Still, Kevin Kruse, author of We: How to Increase Performance and Profits through Full Engagement, said while firms shouldn’t spend too much time comparing against external benchmarks, there is value in it. “I think clearly one of the benefits of choosing one of the large survey companies out there is you are now entering into their vast research pools so you can get comparable [survey scores] to your industry,” Kruse said.
Design surveys with fewer questions. Some engagement surveys can include up to 90 or 100 questions. This is too much, Dasher said. When employees are faced with having to spend a half hour to an hour going through an engagement survey — and fatigue begins to set in — participants may tend to blow off answering questions honestly.
Instead, consider scaling back the survey to 20 to 30 questions. Pick the most actionable and important questions. Kruse said firms might also consider breaking down these surveys into different segments and giving them more than once or twice a year.
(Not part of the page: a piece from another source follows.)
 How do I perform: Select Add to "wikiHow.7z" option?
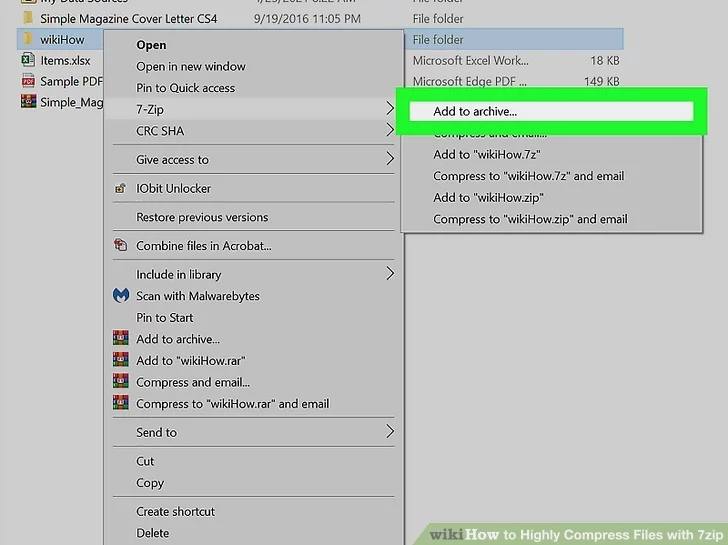click(488, 155)
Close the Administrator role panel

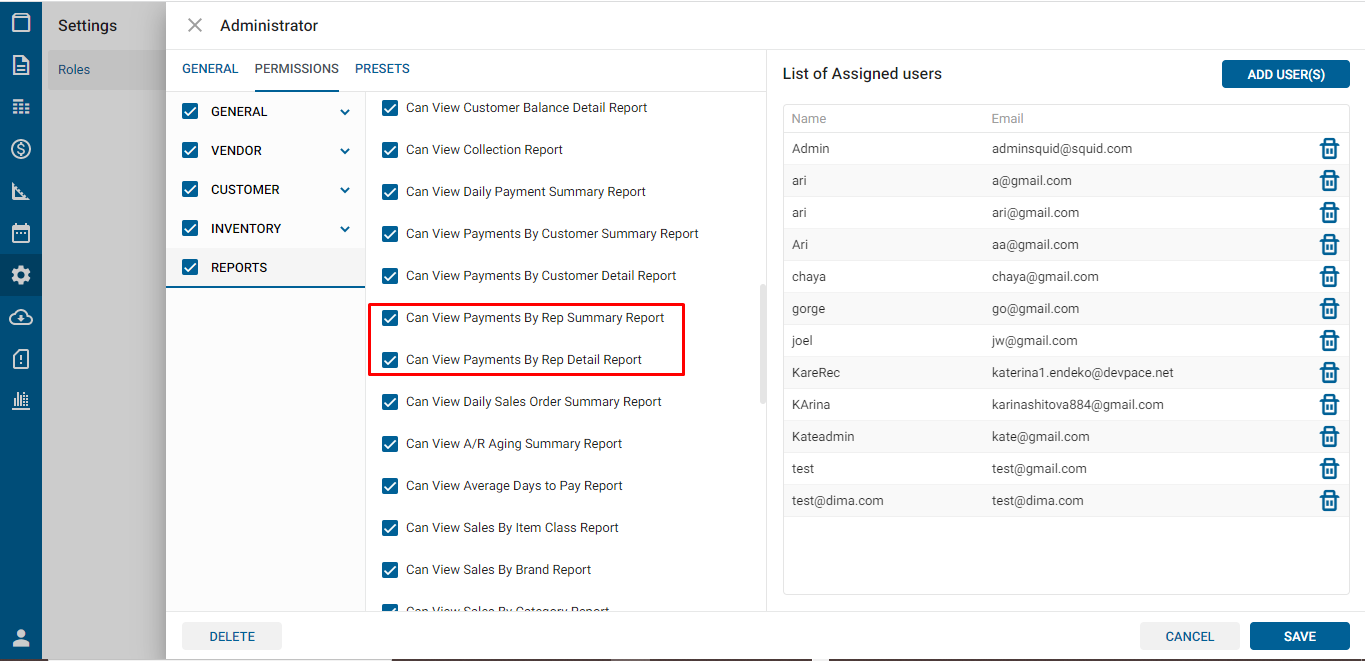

Give surveys more often. Fresh data is vital to get real-time results to provide actionable initiatives, Dasher said. Further, annual surveys have questions pertaining to issues that are no longer relevant to a firm’s current engagement challenges, Kruse added.
Providing surveys more than once a year — maybe even twice or three times — enables HR departments to measure engagement in a real-time environment. This makes the value of the results and consequent actions more meaningful. “If you’re getting more actionable data, you’re able to tailor it more to the business imperatives,” Dasher said.
“The more frequent[ly] you do them, the more often you can track trends” and take action, often on items that maybe weren’t as relevant a year or even six months ago, Kruse added.
Make sure surveys are tied to business strategy. Lastly, ensure that questions are truly directed toward actionable, valuable data that has a direct link to strategy. Some firms may have gotten lost in the complex analysis of external benchmarking and long, lethargic surveys of old, Dasher said. The easiest way for HR departments to avoid falling into such a trap is to make sure a proper definition of engagement is established from the start, since definitions may vary by company, Dasher said.
“Many organization talk about engagement, but they never define it in a way that everyone understands it,” she said. “We believe engagement is achieved when employees are at maximum contribution and when they’re getting maximum satisfaction. It’s a combination of the two.”
For Kruse, the important thing is that front-line managers take an active role in managing engagement on an individual level beyond the survey period.
“The real magic in engagement surveys is to get the results down to an individual level, and to make sure that managers are doing their action planning with their direct reports,” he said.
In the end, any engagement measurement is ineffective unless there is accountability on the part of front-line managers. Without HR departments doing more to provoke such front-line accountability when it comes to engagement, “managers won’t care,” Kruse said. “They will go back to being managers of tasks instead of being leaders of people.”